Re: Wife's friend thinks my wife is married to a gay man(ME!

Posted: Thu Sep 25, 2014 3:21 am
by Ruth
I'm very sorry to hear that you and her are no longer friends, and that she was so unhelpful and misunderstanding of you. Would you like to talk to us about re-opening this friendship, or would you rather have help on moving on from it?

Re: Wife's friend thinks my wife is married to a gay man(ME!

Posted: Thu Sep 25, 2014 4:06 am
by mkeegers
Well, after seeing her true colors..id rather just move on..but also some clarification on my sexual orientation would be helpful too.

Re: Wife's friend thinks my wife is married to a gay man(ME!

Posted: Thu Sep 25, 2014 4:08 am
by Ruth
Okay, well the great thing about sexual identity is that it's entirely down to you. For instance, a lot of people divide between romantic and sexual orientation - so if you describe yourself as feeling for women in 'every way', but men only sexually, you might choose to identify as a heteroromantic bisexual (romantically attracted to women, sexually attracted to multiple genders). Or you might identify as just bisexual, or pansexual - do you have any pre-existing ideas about your identity that you'd like to clarify?

Re: Wife's friend thinks my wife is married to a gay man(ME!

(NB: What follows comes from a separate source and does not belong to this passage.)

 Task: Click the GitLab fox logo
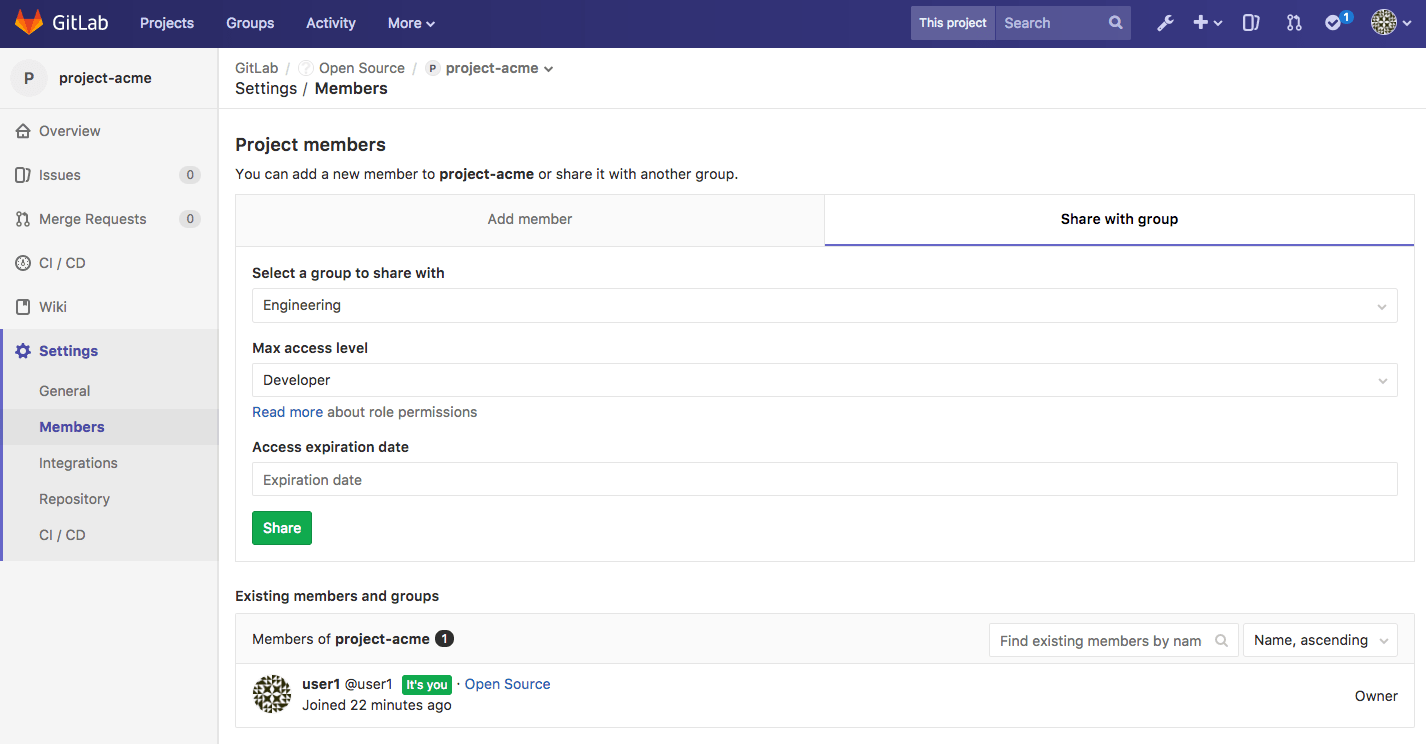pyautogui.click(x=29, y=20)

Posted: Thu Sep 25, 2014 4:11 am
by mkeegers
Well, i always have thought I was straight..but after high school..i started fantasizing about sex acts with men. Like, not having a boyfriend, or a relationship..but oral and anal sex. Some days a mans penis turns me on alot, and i am like yea..im bi..other days i get weirded out by it..and im like, i am straight. it is so confusing!

Re: Wife's friend thinks my wife is married to a gay man(ME!

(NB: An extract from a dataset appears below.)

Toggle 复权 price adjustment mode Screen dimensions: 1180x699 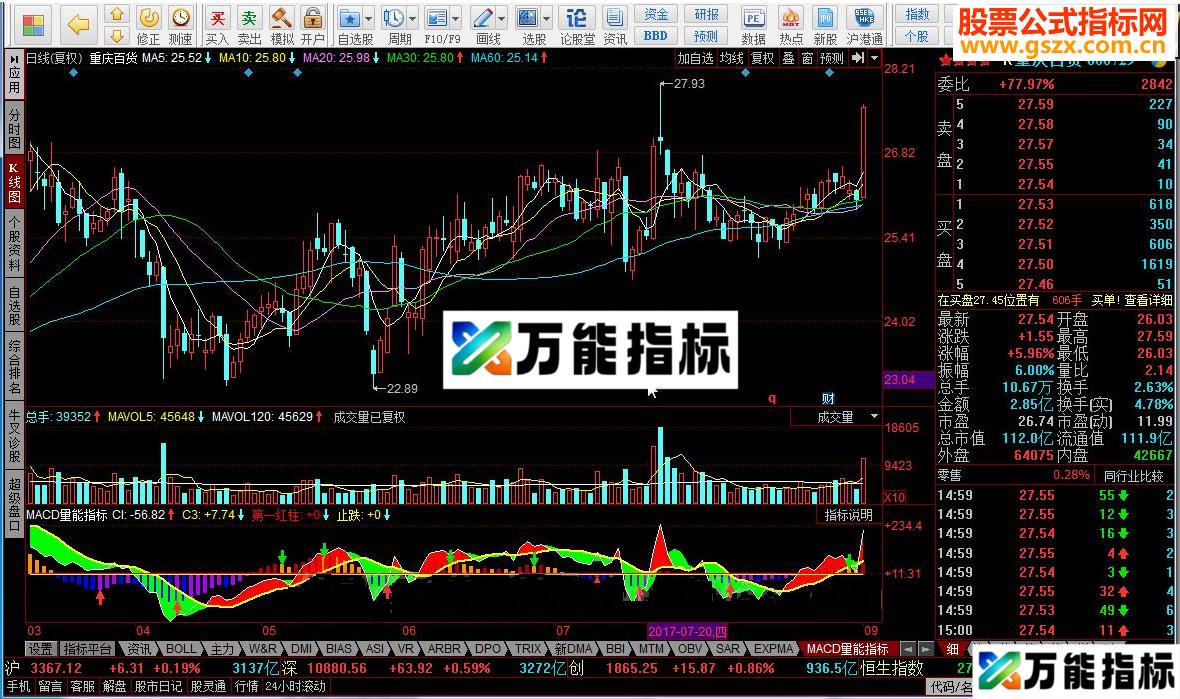pos(761,58)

Posted: Thu Sep 25, 2014 4:24 am
by Ruth
That's understandable. It's perfectly natural for sexual feelings to wane like that - particularly when you're still questioning your orientation. I think the most important thing is to experience attraction freely first, and try to find labels for it afterwards. It's a lot easier to feel your feelings than to name them, if that makes sense?

Re: Wife's friend thinks my wife is married to a gay man(ME!

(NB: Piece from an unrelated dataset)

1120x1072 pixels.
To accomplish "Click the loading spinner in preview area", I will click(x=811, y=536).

Posted: Thu Sep 25, 2014 4:28 am
by mkeegers
Kind of. Can you elaborate? I don't have the opportunity to experiment because i am married.

Re: Wife's friend thinks my wife is married to a gay man(ME!

Posted: Thu Sep 25, 2014 4:32 am
by Ruth
Well, if you find a man that you find attractive (in real life, or a celebrity, or in porn), it's a lot easier to be like "well, I find that man attractive" than to be like "does this mean I'm bisexual?" By all means, exploring your sexual identity is a valid thing to do, and a lot of people find comfort in finding the label that they feel fits them best, but sometimes it's just best to have a grip on what you do and do not feel before you assign a name to it. Was that clearer?

Re: Wife's friend thinks my wife is married to a gay man(ME!

Posted: Thu Sep 25, 2014 4:34 am
by mkeegers
Yea, somewhat! Lol. I can tell you are way smarter than I am. Yea, in porn..when a guy is very well endowed..I frequently fantasize about being the girl whos going down on him. Sorry if that was TMI.

Re: Wife's friend thinks my wife is married to a gay man(ME!

Posted: Thu Sep 25, 2014 4:49 am
by Ruth
If there's anything you're specifically not understanding, let me know and I'll do my best to explain it better. Do you think there are any labels or identities that you feel particularly drawn to, or are you happier just accepting your fantasies right now?

Re: Wife's friend thinks my wife is married to a gay man(ME!

Posted: Thu Sep 25, 2014 8:15 am
by Heather
It might be helpful to exclude porn for now, since your orientation is about real life, not fantasy. Porn is constructed fantasy.

In real life, have you found yourself feeling emotional and/or sexual attraction towards men, women, both or pretty much any gender (or finding gender pretty irrelevant in your attractions)?

Too, I want to be sure we do not get stuck in a feedback loop here, in terms of just having the same conversations we have with you in the past, on the old boards, again and again. If I recall, we have advised before that you visit an LGBT-friendly therapist for help with this as this has been an ongoing issue and concern for you for a long time now. Were you ever able to look into that kind of help? If not, are you open to trying that now?